La terza novità deriva  dal fatto che questo governo può contare su un atteggiamento di benevolenza da parte dell’opposizione berlusconiana.  Potrebbe addirittura accadere che su certe scelte  risulti più collaborativa la parte del centrodestra che sta fuori dalla maggioranza che quella che ne sta dentro .Questa è la più importante delle novità che si registrano con l’avvento al potere di Matteo Renzi.Si passa da una Repubblica caratterizzata da una concezione brutale del bipolarismo,inteso come conflitto permanente tra due schieramenti ,ad  un rapporto più civile tra maggioranza e opposizione. Sembrano venute meno, soprattutto nel centrosinistra di Renzi, alcune rigidità ideologiche che non hanno consentito in passato un sereno  confronto tra i due schieramenti fintantoché Berlusconi  fosse rimasto alla guida del centrodestra .Considerate le aperture fatte dal segretario del Pd al Cavaliere ,si può dire che sulle questioni di metodo e di merito che riguardano il rinnovamento istituzionale è stato avviato un importante dialogo, come è giusto che avvenga se le riforme si vogliono fare davvero. Si tratta di aperture dettate da realismo politico, ma anche dal giusto convincimento che non si possono cambiare le regole del gioco cercando in primo luogo di sconfiggere l’opposizione, cioè con maggioranze risicate. Ciò nel ventennio della Seconda Repubblica ha prodotto le infelici esperienze delle riforme fatte male e delle riforme proclamate ma mai varate.

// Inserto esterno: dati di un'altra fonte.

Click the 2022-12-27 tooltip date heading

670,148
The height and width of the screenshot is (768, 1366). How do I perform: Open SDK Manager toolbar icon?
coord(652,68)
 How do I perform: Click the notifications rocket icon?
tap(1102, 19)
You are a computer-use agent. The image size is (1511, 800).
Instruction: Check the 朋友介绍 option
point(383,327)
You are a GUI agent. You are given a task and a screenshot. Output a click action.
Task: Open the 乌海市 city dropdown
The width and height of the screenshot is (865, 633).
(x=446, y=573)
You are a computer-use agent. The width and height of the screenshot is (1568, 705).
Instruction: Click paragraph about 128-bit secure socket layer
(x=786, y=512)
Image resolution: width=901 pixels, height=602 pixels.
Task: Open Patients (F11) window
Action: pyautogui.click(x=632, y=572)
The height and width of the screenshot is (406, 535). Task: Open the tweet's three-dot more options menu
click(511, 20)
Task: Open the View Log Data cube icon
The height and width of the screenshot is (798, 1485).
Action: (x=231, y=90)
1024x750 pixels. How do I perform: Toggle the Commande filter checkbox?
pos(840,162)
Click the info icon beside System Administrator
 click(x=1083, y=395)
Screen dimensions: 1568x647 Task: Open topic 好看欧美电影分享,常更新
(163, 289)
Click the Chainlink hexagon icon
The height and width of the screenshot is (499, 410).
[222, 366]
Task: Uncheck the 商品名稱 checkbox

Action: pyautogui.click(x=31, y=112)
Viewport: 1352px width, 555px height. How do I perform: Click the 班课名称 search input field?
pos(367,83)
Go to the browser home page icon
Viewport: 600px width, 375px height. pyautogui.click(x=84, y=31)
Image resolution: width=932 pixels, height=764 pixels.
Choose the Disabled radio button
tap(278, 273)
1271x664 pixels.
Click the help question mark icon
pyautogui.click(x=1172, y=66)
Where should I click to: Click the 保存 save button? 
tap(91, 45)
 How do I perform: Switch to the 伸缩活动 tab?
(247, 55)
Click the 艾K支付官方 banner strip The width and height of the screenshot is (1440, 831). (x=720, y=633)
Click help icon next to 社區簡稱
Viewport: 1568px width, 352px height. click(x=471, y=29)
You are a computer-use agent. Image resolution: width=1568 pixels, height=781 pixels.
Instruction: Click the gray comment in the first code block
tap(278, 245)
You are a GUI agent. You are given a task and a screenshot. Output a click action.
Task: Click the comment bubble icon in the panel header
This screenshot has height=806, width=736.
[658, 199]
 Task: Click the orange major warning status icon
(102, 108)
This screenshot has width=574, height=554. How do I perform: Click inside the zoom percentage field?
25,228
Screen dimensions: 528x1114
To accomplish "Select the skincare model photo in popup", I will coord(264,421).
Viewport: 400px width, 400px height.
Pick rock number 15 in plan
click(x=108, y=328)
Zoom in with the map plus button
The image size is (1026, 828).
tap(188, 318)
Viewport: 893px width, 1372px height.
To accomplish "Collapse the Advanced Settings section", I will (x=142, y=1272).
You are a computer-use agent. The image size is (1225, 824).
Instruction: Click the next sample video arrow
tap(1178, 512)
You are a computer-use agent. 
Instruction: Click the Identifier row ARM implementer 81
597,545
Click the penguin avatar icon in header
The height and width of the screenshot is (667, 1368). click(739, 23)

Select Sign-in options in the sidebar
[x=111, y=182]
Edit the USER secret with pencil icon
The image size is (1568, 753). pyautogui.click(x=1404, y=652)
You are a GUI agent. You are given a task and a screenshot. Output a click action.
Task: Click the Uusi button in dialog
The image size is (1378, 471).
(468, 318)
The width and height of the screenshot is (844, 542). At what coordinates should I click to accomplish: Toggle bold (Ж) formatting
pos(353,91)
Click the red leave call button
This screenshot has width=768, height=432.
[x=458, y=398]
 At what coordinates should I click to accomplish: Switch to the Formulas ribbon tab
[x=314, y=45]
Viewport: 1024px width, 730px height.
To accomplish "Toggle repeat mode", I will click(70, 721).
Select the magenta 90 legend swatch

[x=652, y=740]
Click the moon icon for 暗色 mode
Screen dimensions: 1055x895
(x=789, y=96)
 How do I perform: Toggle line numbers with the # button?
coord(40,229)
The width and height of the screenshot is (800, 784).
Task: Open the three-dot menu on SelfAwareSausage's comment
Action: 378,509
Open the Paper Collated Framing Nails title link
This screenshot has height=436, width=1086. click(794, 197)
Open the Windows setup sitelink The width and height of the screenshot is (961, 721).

 Renzi ,con le dichiarazioni rese subito dopo avere ricevuto l’incarico, ha spiegato che bisogna distinguere arco costituzionale—un concetto questo che ha attraversato tutta la storia della Prima Repubblica,nella quale era rappresentata in Parlamento la destra fascista - e maggioranza di governo ,considerato che le riforme  istituzionali hanno bisogno di un largo consenso parlamentare. E si è mosso di conseguenza ,traghettando oggettivamente il paese verso un’altra Repubblica,convinto di dovere dare vita ad  un vitale  bipolarismo ,diverso da quello rissoso, muscolare ed  inconcludente della Seconda Repubblica. La rissa adesso dovrebbe essere finita. Il  nuovo bipolarismo è chiamato a dare buona prova di sé nei prossimi mesi quando si tratterà di votare in Parlamento le riforme istituzionali. Finora i due leader  del   centro-destra e del   centrosinistra hanno giocato una partita che si conclude con il successo di entrambi. Renzi ha ottenuto dall’opposizione un’apertura di credito che nessun altro premier prima di lui era riuscito ad ottenere;il “ pregiudicato” Berlusconi  viene trattato da statista   nel momento in cui lo si riconosce come interlocutore indispensabile per fare le riforme. Tutto ciò, senza che siano alle viste degli inciuci. Anzi. Le riforme che hanno concordato  Renzi e Berlusconi sembrano escludere ogni forma di larga intesa  in prospettiva. Il tipo di bipolarismo che  si vuole realizzare comporta che uno stia al governo  e l’altro all’opposizione,in una situazione però nella quale le guerre infinite che si sono combattute nella seconda Repubblica dovrebbero finire per sempre .

Presentandosi in Parlamento, Renzi ha parlato di una nuova Italia possibile,sol che si sappiano valorizzare  le  straordinarie risorse di cui il paese dispone. Ha chiesto  alla sua composita maggioranza ,ma anche all’opposizione ,e soprattutto al paese  di investire su se stesso. Le riforme strutturali che ha indicato non consentono,considerati i tempi  entro i quali le si vuole approvare,estenuanti conflitti con  l’opposizione di centrodestra. Tenuto conto di ciò,  il Premier dovrà dare prova da adesso di grande equilibrio,  sapendo coniugare  prudenza e  determinazione, per far sì che l’accordo negoziato con  Berlusconi  regga  di fronte alle prevedibili incursioni di quanti cercheranno   di far saltare le riforme per arrivare alle elezioni al più presto possibile.